• [RECORDS SHOWN]:

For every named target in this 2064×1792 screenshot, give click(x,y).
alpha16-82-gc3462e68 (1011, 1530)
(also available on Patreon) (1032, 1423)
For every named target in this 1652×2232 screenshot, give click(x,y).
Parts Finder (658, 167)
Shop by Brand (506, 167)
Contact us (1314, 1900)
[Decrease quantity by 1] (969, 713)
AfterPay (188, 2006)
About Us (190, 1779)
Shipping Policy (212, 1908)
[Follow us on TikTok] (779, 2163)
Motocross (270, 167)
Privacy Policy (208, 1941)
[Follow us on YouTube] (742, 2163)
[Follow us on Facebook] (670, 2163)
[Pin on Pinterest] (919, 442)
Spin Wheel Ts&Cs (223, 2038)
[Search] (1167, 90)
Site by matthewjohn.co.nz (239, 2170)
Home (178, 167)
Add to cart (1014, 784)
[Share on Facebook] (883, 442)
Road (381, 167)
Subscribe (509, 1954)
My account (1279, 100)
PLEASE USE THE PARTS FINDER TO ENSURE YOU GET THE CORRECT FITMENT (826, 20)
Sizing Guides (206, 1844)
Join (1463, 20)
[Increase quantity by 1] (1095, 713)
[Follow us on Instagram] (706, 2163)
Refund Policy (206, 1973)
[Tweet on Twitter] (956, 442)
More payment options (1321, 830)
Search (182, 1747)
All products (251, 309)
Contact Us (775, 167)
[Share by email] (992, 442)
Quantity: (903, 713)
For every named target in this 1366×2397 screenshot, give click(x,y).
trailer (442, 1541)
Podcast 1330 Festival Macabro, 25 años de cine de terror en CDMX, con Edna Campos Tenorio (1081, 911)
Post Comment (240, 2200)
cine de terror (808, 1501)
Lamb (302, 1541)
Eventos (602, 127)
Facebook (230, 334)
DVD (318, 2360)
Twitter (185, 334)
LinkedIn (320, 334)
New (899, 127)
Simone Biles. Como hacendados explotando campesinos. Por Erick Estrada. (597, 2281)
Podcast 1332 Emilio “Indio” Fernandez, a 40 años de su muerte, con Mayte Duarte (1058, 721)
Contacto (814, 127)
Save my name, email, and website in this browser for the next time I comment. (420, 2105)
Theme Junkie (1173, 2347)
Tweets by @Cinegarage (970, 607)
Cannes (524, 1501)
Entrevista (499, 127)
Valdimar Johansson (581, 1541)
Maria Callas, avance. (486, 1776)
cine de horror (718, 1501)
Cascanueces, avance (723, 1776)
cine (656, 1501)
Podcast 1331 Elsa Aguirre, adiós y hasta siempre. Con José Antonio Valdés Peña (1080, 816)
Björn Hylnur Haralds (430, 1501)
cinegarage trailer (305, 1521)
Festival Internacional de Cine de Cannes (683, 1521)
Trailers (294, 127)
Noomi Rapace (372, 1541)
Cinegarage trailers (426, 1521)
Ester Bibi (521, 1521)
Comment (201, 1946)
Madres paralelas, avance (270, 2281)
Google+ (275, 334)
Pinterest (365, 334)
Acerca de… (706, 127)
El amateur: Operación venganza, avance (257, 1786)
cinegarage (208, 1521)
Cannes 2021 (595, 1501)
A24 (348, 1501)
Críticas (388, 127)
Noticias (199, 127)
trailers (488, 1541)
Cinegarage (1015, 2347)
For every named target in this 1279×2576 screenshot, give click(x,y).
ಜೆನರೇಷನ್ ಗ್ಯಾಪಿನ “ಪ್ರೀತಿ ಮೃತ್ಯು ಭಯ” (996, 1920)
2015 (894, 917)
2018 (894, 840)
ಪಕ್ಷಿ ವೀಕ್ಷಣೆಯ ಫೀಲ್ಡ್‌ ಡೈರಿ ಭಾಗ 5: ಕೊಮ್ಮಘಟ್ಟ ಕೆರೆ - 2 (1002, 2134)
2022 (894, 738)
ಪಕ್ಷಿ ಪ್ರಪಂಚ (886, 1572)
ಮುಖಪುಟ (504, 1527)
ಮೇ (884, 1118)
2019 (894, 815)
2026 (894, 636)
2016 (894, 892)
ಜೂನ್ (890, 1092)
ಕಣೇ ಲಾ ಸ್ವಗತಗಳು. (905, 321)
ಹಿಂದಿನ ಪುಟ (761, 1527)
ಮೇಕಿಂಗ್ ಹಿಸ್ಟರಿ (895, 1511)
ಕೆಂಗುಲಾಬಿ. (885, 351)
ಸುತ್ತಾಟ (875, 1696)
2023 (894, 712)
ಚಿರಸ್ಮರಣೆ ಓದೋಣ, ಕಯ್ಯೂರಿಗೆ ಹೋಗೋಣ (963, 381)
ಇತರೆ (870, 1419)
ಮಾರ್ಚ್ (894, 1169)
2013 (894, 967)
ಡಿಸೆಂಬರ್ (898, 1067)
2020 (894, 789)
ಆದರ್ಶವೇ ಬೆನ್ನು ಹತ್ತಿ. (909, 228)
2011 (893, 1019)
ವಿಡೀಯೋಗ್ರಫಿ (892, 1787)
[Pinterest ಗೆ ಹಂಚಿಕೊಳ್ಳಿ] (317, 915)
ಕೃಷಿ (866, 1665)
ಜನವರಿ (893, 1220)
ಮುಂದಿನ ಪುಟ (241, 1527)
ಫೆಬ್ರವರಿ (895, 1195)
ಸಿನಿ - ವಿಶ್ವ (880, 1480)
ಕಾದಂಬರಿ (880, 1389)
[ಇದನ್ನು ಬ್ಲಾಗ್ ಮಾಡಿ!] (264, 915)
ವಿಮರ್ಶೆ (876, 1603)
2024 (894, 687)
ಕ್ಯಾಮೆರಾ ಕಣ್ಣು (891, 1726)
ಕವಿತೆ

• [WHAT YOU SHOULD DO]:
Would you please copy exactly the part of the entries above that begins at the line containing "alpha16-82-gc3462e68 (1011, 1530)" and ends at the line containing "Madres paralelas, avance (270, 2281)", both lines included?

• [ANSWER AREA]:
alpha16-82-gc3462e68 (1011, 1530)
(also available on Patreon) (1032, 1423)
For every named target in this 1652×2232 screenshot, give click(x,y).
Parts Finder (658, 167)
Shop by Brand (506, 167)
Contact us (1314, 1900)
[Decrease quantity by 1] (969, 713)
AfterPay (188, 2006)
About Us (190, 1779)
Shipping Policy (212, 1908)
[Follow us on TikTok] (779, 2163)
Motocross (270, 167)
Privacy Policy (208, 1941)
[Follow us on YouTube] (742, 2163)
[Follow us on Facebook] (670, 2163)
[Pin on Pinterest] (919, 442)
Spin Wheel Ts&Cs (223, 2038)
[Search] (1167, 90)
Site by matthewjohn.co.nz (239, 2170)
Home (178, 167)
Add to cart (1014, 784)
[Share on Facebook] (883, 442)
Road (381, 167)
Subscribe (509, 1954)
My account (1279, 100)
PLEASE USE THE PARTS FINDER TO ENSURE YOU GET THE CORRECT FITMENT (826, 20)
Sizing Guides (206, 1844)
Join (1463, 20)
[Increase quantity by 1] (1095, 713)
[Follow us on Instagram] (706, 2163)
Refund Policy (206, 1973)
[Tweet on Twitter] (956, 442)
More payment options (1321, 830)
Search (182, 1747)
All products (251, 309)
Contact Us (775, 167)
[Share by email] (992, 442)
Quantity: (903, 713)
For every named target in this 1366×2397 screenshot, give click(x,y).
trailer (442, 1541)
Podcast 1330 Festival Macabro, 25 años de cine de terror en CDMX, con Edna Campos Tenorio (1081, 911)
Post Comment (240, 2200)
cine de terror (808, 1501)
Lamb (302, 1541)
Eventos (602, 127)
Facebook (230, 334)
DVD (318, 2360)
Twitter (185, 334)
LinkedIn (320, 334)
New (899, 127)
Simone Biles. Como hacendados explotando campesinos. Por Erick Estrada. (597, 2281)
Podcast 1332 Emilio “Indio” Fernandez, a 40 años de su muerte, con Mayte Duarte (1058, 721)
Contacto (814, 127)
Save my name, email, and website in this browser for the next time I comment. (420, 2105)
Theme Junkie (1173, 2347)
Tweets by @Cinegarage (970, 607)
Cannes (524, 1501)
Entrevista (499, 127)
Valdimar Johansson (581, 1541)
Maria Callas, avance. (486, 1776)
cine de horror (718, 1501)
Cascanueces, avance (723, 1776)
cine (656, 1501)
Podcast 1331 Elsa Aguirre, adiós y hasta siempre. Con José Antonio Valdés Peña (1080, 816)
Björn Hylnur Haralds (430, 1501)
cinegarage trailer (305, 1521)
Festival Internacional de Cine de Cannes (683, 1521)
Trailers (294, 127)
Noomi Rapace (372, 1541)
Cinegarage trailers (426, 1521)
Ester Bibi (521, 1521)
Comment (201, 1946)
Madres paralelas, avance (270, 2281)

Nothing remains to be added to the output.